[DATASET RECORDS — start]
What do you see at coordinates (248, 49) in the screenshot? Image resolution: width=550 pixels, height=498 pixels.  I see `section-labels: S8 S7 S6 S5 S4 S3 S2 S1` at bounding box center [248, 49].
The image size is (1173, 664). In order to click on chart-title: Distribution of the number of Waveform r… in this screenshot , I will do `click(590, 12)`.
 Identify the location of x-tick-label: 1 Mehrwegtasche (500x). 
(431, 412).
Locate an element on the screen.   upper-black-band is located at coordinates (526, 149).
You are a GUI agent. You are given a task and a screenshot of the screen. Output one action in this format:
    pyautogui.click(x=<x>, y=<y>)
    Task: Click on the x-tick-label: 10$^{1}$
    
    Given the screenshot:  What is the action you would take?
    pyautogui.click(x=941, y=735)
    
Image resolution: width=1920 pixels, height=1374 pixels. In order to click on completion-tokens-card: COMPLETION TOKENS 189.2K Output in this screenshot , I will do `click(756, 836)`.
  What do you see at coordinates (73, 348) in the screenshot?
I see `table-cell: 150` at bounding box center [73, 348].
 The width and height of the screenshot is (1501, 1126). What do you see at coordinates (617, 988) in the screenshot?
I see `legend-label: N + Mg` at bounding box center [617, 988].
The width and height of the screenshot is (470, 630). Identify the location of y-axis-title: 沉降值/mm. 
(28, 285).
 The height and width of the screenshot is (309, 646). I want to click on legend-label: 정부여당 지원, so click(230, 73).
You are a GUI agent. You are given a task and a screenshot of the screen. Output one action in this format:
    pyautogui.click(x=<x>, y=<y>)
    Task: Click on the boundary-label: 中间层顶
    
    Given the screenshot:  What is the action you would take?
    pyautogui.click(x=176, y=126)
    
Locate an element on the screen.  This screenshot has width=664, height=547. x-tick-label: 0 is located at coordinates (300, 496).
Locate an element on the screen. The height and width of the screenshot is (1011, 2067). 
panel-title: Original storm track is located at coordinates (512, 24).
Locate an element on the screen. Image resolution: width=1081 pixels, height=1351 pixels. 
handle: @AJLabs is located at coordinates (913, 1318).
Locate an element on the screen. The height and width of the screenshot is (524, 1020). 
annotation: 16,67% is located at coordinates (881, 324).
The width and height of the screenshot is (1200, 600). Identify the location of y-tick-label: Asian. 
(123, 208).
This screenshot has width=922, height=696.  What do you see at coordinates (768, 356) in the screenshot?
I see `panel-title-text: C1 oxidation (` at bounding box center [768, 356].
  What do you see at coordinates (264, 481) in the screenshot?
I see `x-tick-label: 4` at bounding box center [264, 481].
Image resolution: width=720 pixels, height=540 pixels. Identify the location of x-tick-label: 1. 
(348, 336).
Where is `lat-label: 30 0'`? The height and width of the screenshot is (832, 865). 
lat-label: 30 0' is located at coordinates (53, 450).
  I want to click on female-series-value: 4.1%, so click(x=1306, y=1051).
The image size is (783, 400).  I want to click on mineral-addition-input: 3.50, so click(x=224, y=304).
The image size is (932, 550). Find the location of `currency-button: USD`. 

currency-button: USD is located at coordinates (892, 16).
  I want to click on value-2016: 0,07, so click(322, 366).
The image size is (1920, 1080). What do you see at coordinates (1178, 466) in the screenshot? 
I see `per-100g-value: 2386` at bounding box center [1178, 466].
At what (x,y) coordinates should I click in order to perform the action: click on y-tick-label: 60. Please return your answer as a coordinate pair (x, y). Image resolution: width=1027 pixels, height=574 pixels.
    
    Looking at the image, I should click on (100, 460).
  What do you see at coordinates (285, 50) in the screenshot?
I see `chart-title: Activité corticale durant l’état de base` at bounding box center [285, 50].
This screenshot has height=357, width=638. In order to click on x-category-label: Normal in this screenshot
[DATASET RECORDS — finish]
= WHAT THE TASK REQUIRES =
Copy out all of the lines above word for word.

= TASK ANSWER =
What do you see at coordinates (248, 49) in the screenshot? Image resolution: width=550 pixels, height=498 pixels.  I see `section-labels: S8 S7 S6 S5 S4 S3 S2 S1` at bounding box center [248, 49].
The image size is (1173, 664). In order to click on chart-title: Distribution of the number of Waveform r… in this screenshot , I will do `click(590, 12)`.
 Identify the location of x-tick-label: 1 Mehrwegtasche (500x). 
(431, 412).
Locate an element on the screen.   upper-black-band is located at coordinates (526, 149).
You are a GUI agent. You are given a task and a screenshot of the screen. Output one action in this format:
    pyautogui.click(x=<x>, y=<y>)
    Task: Click on the x-tick-label: 10$^{1}$
    
    Given the screenshot:  What is the action you would take?
    pyautogui.click(x=941, y=735)
    
Image resolution: width=1920 pixels, height=1374 pixels. In order to click on completion-tokens-card: COMPLETION TOKENS 189.2K Output in this screenshot , I will do `click(756, 836)`.
  What do you see at coordinates (73, 348) in the screenshot?
I see `table-cell: 150` at bounding box center [73, 348].
 The width and height of the screenshot is (1501, 1126). What do you see at coordinates (617, 988) in the screenshot?
I see `legend-label: N + Mg` at bounding box center [617, 988].
The width and height of the screenshot is (470, 630). Identify the location of y-axis-title: 沉降值/mm. 
(28, 285).
 The height and width of the screenshot is (309, 646). I want to click on legend-label: 정부여당 지원, so click(230, 73).
You are a GUI agent. You are given a task and a screenshot of the screen. Output one action in this format:
    pyautogui.click(x=<x>, y=<y>)
    Task: Click on the boundary-label: 中间层顶
    
    Given the screenshot:  What is the action you would take?
    pyautogui.click(x=176, y=126)
    
Locate an element on the screen.  This screenshot has width=664, height=547. x-tick-label: 0 is located at coordinates (300, 496).
Locate an element on the screen. The height and width of the screenshot is (1011, 2067). 
panel-title: Original storm track is located at coordinates (512, 24).
Locate an element on the screen. Image resolution: width=1081 pixels, height=1351 pixels. 
handle: @AJLabs is located at coordinates (913, 1318).
Locate an element on the screen. The height and width of the screenshot is (524, 1020). 
annotation: 16,67% is located at coordinates (881, 324).
The width and height of the screenshot is (1200, 600). Identify the location of y-tick-label: Asian. 
(123, 208).
This screenshot has width=922, height=696.  What do you see at coordinates (768, 356) in the screenshot?
I see `panel-title-text: C1 oxidation (` at bounding box center [768, 356].
  What do you see at coordinates (264, 481) in the screenshot?
I see `x-tick-label: 4` at bounding box center [264, 481].
Image resolution: width=720 pixels, height=540 pixels. Identify the location of x-tick-label: 1. 
(348, 336).
Where is `lat-label: 30 0'`? The height and width of the screenshot is (832, 865). 
lat-label: 30 0' is located at coordinates (53, 450).
  I want to click on female-series-value: 4.1%, so click(x=1306, y=1051).
The image size is (783, 400).  I want to click on mineral-addition-input: 3.50, so click(x=224, y=304).
The image size is (932, 550). Find the location of `currency-button: USD`. 

currency-button: USD is located at coordinates (892, 16).
  I want to click on value-2016: 0,07, so click(322, 366).
The image size is (1920, 1080). What do you see at coordinates (1178, 466) in the screenshot? 
I see `per-100g-value: 2386` at bounding box center [1178, 466].
At what (x,y) coordinates should I click in order to perform the action: click on y-tick-label: 60. Please return your answer as a coordinate pair (x, y). Image resolution: width=1027 pixels, height=574 pixels.
    
    Looking at the image, I should click on (100, 460).
  What do you see at coordinates (285, 50) in the screenshot?
I see `chart-title: Activité corticale durant l’état de base` at bounding box center [285, 50].
This screenshot has height=357, width=638. In order to click on x-category-label: Normal in this screenshot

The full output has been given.